Mike Price: The long-term case for investing in farmland is clear: The amount of arable land worldwide is falling and the number of humans needing to eat is rising. This creates a reduction in supply and an increase in demand. The short-term case is fuzzier.

Most likely, farmland will continue to do well over the next six months as long as inflation stays high. When food prices go up, owners of farmland make more money and require more to sell the land. According to the Bureau of Labor Statistics, the May food at home price index rose 11.9% over the preceding 12 months; that’s the most it has risen over any 12-month period since 1979.

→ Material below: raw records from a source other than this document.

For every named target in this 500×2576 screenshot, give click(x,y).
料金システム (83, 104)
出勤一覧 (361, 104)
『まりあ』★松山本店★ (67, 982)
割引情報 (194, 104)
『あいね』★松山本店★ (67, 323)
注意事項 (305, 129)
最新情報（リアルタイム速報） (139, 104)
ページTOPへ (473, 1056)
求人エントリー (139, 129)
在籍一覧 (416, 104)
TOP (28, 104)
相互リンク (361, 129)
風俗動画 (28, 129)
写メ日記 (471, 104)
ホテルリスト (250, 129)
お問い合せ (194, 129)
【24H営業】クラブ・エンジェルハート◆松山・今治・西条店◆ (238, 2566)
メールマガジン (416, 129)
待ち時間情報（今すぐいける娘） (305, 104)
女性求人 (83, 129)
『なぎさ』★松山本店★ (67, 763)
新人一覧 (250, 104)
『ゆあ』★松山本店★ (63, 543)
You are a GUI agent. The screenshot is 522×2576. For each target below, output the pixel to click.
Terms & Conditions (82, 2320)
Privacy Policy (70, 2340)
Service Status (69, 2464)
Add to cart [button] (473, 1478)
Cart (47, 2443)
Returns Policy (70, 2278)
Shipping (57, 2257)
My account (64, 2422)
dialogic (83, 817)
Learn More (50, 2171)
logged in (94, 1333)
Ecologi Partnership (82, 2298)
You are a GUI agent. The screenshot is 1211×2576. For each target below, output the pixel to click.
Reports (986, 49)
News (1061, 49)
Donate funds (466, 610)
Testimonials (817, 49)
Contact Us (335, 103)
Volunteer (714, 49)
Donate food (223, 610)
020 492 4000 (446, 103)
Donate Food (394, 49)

The Fed is working on it — there have been several rate hikes already this year — but so far, there’s no end in sight for inflation. According to the NCREIF, total farmland returns were around 7.8% in 2021, with half coming from price appreciation and half coming from income. Debt isn’t flowing as easily to buyers now as it was in 2021, but you can expect at least that level of return from farmland for the full year of 2022, because income will increase along with the food price inflation.

What does it mean for individual investors? The most common way for individuals to invest in farmland is with the two big farmland REITs: Gladstone Land (LAND 2.05%) and Farmland Partners (FPI 1.14%). Both had spectacular returns in 2021, as rumors of the coming inflation started to materialize into facts. But both have fallen like most REITs so far in 2022. Gladstone is down around 35% year to date, and Farmland Partners is down 20 %.

The two REITs have different strategies. Gladstone focuses on healthy crops with grains as a secondary focus. Farmland Partners is more vertically integrated. In addition to owning and leasing farmland, it brokers farmland sales, runs auctions, and farms some of its own land and land that it leases from others.

Both REITs should have good FFO growth in 2022, with Farmland Partners moving from losing money to making it, and both REITs recently announced increased dividends. I lean toward thinking that the market soured on the two REITs so far this year because it was down on REITs in general. If they have good Q2s, they’ll likely do well over the rest of the year.

Metaverse real estate

Kristi Waterworth: Metaverse real estate has done well compared to other crypto-based assets, partially, I believe, due to the utility inherent to it. Unlike art NFTs, for example, virtual real estate gives owners the ability to generate passive income no matter what the crypto market is doing. For example, in a recent interview with Fast Company, Sam Huber of London-based metaverse real estate company Admix explained that his company’s business model can generate monthly rents upwards of $60,000, with some projects having profits of 70%.

Of course, that was in May. What does the future of metaverse real estate hold now?

Because it’s such a new asset, it’s always hard to know for sure what we’re looking at. But based on what I’m seeing, it seems like the future is bright. There are three main metaverse platforms on my radar right now for long-term adoption and development: Decentraland (MANA -3.73%), The Sandbox (SAND), and The Bored Ape Yacht Club‘s (APE) Otherside.

Each of these platforms is at a different stage of maturity, with Decentraland being the most developed and the only platform that is fully live. The Sandbox is open for visitors in fits and spurts, as the world continues to be created. Otherside just opened land sales in early May, so it may be some time still before it’s available for visitors to check out.

Land sales across all platforms have dropped in volume, as the crypto currencies that power them have slipped from all-time highs. However, interest isn’t dropping. In fact, if anything, flippers are moving out of the systems and metaverse landowners who plan to hold their purchases and invest in the communities they bought in are digging in deeper. There have consistently been more buyers than sellers during this dip, and I believe that will ultimately generate strong long-term growth for virtual landlords.

The rest of 2022 and into 2023 are full of promise. As uncertainty about the global economy and the state of the world calm a little, and large brands continue to lead the way to building really cool experiences within metaverse spaces, the hype that we saw in November 2021 could start to bear fruit.